S’s courage justifies admiration for S,
and is a feature on account of which she should be admired:
We should admire her for being courageous.
Contrast this with the evil demon case:
Unless we favour x (a saucer of mud) for its own sake, the evil
demon will punish us.
The relevant feature of x, that we will be punished if we don’t
favour it for its own sake, has only one role:
It justifies favouring x for its own sake.
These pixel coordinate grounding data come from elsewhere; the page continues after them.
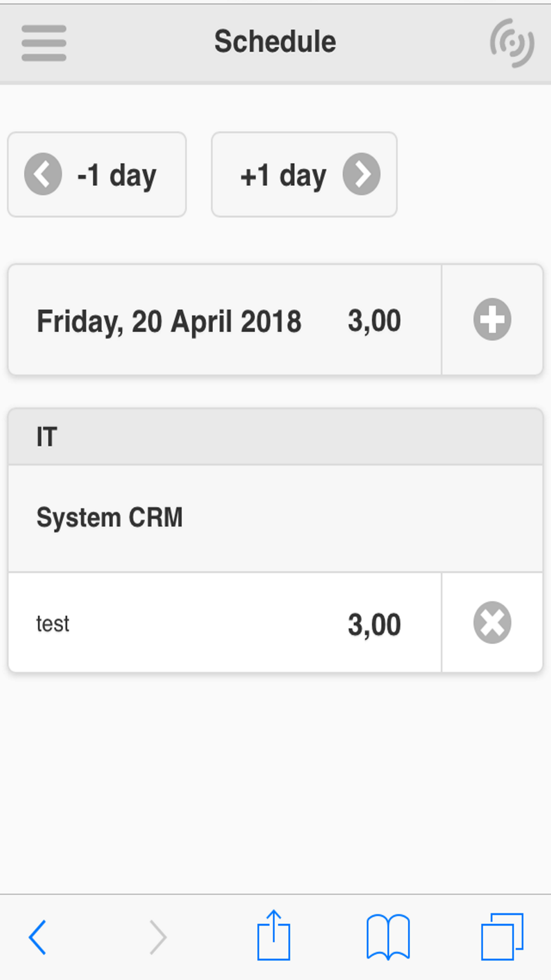Show open browser tabs
Screen dimensions: 551x980
pyautogui.click(x=502, y=937)
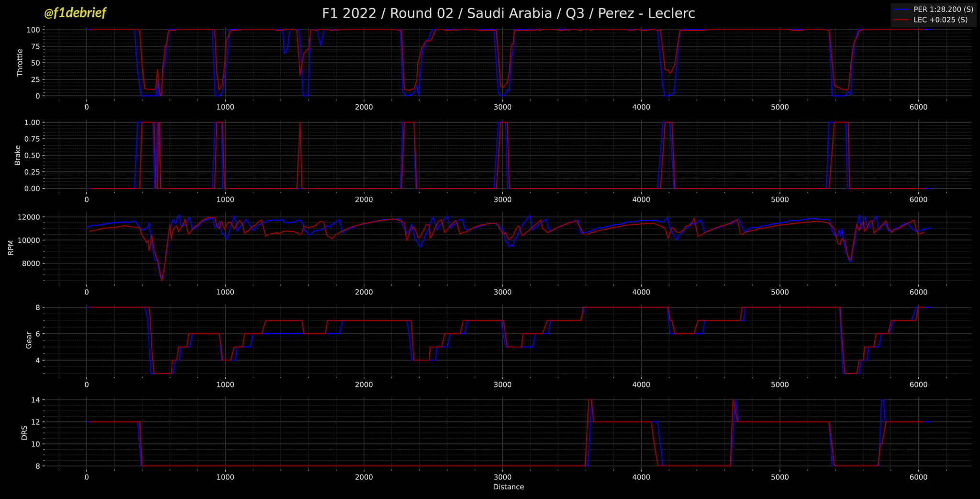Viewport: 980px width, 499px height.
Task: Select the LEC +0.025 legend entry
Action: point(940,20)
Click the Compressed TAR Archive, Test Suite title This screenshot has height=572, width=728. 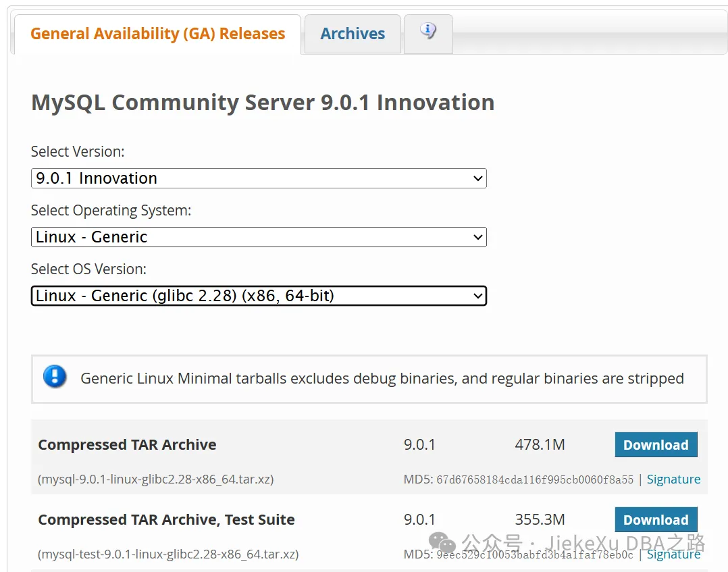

But it is not a feature on account of which we can favour x for its
own sake.
Sophisticated hedonism:
That loving knowledge for its own sake is pleasure-conducive
justifies love of knowledge, but it is not a feature for which we can
love knowledge for its own sake.
Mental-state axiology:
The intrinsic features of our pro-attitude towards a non-mental
object x that provide reasons for that attitude, do not appear in its
intentional content as the features for which we favour x.
The Demon Strikes Back
(Folke Tersman’s objection)
The demon now is determined to punish us unless we admire
him, for his own sake, precisely for his determination to punish
us unless we admire him in that way.
The dual-role requirement is satisfied:
The demon’s determination to punish us unless …
justifies our admiration
and
it is the feature on account of which he is to be admired.
But the reason that feature provides still is of the wrong kind.
It doesn’t makes the demon better.
Solution 5: A sui generis deontic concept
Back to Ewing’s concept of fittingness,
but now interpreted as a deontic concept sui generis,
distinct from the ordinary ’ought’.
It is unfitting to admire the demon, even though he ought to be
admired, given the circumstances.
Problem: A circularity threatens.
That a pro-attitude is fitting maybe just means that this attitude
is adequate to the object’s value?
(Similar problem with the proposal by Danielsson & Olson, in
Mind 2007, which relies on Brentano’s notion of correctness.)